Authentication versus authorization
Immune to abbreviations, these are two separate, distinct flows. Authentication is designed by the financial industry essentially as a bolt-on process prior to e-commerce authorization. Once authentication is completed, the merchant will initiate the authorization. To be explicit, both flows must be initiated by the merchant. There is no process by which Marqeta can trigger either flow autonomously. It is possible for a merchant to choose, regardless of any rules, exemptions or amounts to skip authentication and directly request authorization of the transaction. Once an unauthenticated authorization is commenced, there is no path to authentication for that transaction if required. Therefore, the only method for Marqeta to “request” authentication is to “soft decline” the transaction. This is a hard decline with a special code to indicate a preference that SCA should be completed before Marqeta allows authorization of that transaction.
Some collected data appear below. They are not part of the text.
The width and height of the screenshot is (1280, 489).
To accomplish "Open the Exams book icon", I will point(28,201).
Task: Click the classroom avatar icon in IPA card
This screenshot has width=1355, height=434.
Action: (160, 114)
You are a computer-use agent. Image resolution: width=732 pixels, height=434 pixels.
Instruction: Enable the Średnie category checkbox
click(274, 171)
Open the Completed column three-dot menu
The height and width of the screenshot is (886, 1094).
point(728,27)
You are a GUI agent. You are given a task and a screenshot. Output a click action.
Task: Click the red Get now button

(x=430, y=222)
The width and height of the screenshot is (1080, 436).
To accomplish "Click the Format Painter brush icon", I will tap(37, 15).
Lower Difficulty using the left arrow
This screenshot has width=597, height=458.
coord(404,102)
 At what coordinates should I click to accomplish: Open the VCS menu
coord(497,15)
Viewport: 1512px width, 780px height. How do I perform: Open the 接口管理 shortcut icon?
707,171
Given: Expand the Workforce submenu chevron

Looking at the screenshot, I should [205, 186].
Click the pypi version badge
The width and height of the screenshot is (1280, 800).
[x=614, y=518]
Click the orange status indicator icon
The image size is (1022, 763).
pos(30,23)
Merchants should then request Three Domain Secure Authentication (3DS) authentication (or apply an exemption) for this transaction when they reattempt.Marqeta 3DS technologies
There are two options for decisioning built into our Domain Secure Authentication (3DS) solution.- Automated — This is where Marqeta has built a decisioning engine to decide when to challenge and when to exempt transactions, based on the required mandates from the networks.
- Delegated — This is where Marqeta delegates the choices to you and allows you to choose when to exempt and when to challenge.